Kurt Kotouc and his friend Zdenek Ornest

This picture was taken in the second half of the 1980s when I went with Zdenek Ornest (on the left) to the USA to visit our friend Leopold Lewi, who had also belonged to the 'Skid' boys in Terezin.

During the war, when I was in Terezin, I was lucky because I got into building L-417. It was in a Terezin school building where there were ten boys homes. Each home had its own room, its own caretaker, its own number and its own name. I was in number one and our caretaker was Valtr Eisinger.

We called our group 'Republika Skid.' The name came from Eisinger who told us about the Russian book 'Republika Skid' that he liked very much. We were all taken by this and we wanted to be Skids. In brief a Skid comes from the 'Skola Imeni Dostoyevskovo', a school for the homeless kids in post-revolution St. Petersburg. A Skid was secret. Although a symbol of our home hung on our wall Eisinger told us to explain this title to strangers as 'Skola I. domov'. We were therefore a republic and had our own leadership, which was established on a festive Friday night on 18th December 1942. We were each given duties and responsibilities that corresponded with our interests and abilities. The members of the group were elected to different functions and at one time I acted as the chairman. A notable characteristic of Skid was that it was a collective where each person found their place.
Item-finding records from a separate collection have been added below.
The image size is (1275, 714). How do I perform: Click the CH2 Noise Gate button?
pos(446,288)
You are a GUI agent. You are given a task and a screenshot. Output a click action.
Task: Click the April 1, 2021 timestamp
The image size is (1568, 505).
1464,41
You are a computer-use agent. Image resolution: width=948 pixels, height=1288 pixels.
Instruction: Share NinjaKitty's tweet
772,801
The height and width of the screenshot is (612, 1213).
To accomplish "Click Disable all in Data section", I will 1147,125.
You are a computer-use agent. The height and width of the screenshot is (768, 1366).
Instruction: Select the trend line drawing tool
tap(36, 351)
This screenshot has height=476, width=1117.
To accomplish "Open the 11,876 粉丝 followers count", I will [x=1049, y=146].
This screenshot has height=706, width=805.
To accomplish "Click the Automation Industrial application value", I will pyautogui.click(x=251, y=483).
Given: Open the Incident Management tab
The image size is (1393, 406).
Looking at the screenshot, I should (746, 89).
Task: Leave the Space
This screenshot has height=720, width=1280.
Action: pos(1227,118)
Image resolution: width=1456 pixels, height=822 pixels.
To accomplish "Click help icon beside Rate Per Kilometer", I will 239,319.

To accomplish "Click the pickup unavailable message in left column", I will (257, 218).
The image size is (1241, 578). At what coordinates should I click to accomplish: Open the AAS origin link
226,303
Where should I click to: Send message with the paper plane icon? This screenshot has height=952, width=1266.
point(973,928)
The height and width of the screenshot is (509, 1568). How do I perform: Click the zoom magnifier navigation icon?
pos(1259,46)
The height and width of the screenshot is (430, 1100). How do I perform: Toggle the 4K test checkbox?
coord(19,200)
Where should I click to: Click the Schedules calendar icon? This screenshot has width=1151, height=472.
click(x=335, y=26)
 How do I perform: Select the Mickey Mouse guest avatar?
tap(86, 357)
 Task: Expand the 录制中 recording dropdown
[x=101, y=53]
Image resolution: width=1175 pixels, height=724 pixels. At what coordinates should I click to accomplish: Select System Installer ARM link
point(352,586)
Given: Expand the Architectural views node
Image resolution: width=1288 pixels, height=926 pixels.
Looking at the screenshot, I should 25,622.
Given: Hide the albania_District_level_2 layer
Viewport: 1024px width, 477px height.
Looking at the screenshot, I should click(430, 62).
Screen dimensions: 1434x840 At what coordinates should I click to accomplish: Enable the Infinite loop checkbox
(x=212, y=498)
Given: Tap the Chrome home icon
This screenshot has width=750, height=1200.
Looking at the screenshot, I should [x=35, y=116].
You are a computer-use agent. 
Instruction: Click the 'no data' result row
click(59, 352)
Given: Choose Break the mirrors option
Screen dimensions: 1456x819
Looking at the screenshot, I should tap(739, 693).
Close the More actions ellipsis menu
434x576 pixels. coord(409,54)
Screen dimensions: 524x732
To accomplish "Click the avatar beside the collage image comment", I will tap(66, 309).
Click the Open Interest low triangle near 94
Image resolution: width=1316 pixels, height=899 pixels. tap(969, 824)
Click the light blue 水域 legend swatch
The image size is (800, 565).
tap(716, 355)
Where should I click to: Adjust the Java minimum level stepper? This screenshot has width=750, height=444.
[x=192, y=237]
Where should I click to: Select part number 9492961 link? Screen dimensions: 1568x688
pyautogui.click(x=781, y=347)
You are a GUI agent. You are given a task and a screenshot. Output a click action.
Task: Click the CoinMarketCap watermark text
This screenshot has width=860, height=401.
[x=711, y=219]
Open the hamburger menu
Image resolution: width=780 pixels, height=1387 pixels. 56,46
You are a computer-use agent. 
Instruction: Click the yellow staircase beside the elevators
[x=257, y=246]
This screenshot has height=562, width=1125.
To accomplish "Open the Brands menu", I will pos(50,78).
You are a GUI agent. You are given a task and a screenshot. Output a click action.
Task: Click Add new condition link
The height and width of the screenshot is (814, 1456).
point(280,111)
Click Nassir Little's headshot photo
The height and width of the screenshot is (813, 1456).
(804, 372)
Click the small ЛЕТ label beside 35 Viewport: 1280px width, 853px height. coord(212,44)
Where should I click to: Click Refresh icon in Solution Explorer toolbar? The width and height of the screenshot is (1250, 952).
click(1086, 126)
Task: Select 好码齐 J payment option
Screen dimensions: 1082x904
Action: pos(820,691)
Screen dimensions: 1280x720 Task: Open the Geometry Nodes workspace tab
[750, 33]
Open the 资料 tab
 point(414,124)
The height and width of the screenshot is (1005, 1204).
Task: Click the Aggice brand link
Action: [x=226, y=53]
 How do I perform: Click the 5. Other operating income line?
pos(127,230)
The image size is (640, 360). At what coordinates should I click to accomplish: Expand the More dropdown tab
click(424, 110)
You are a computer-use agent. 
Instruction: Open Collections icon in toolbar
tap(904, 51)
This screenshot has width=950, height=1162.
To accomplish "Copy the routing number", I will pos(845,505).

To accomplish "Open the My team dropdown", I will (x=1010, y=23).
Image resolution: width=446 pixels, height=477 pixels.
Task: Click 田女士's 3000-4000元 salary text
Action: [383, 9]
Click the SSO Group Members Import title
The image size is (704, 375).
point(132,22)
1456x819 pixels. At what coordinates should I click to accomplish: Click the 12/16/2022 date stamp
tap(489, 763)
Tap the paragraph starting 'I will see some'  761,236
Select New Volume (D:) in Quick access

The magazine Vedem was exclusively the domain of us, the boys. Professor Eisinger only wrote introductions and sometimes he contributed with a translation from Russian. On Friday night we would always sit around the table, or on the bunks and each person who had written something that week would read their contribution. The magazine was not publicized in any other way than during these Friday night session. For two whole years, we 'put out' our magazine each Friday thanks to the leadership of our editor, Petr Ginz.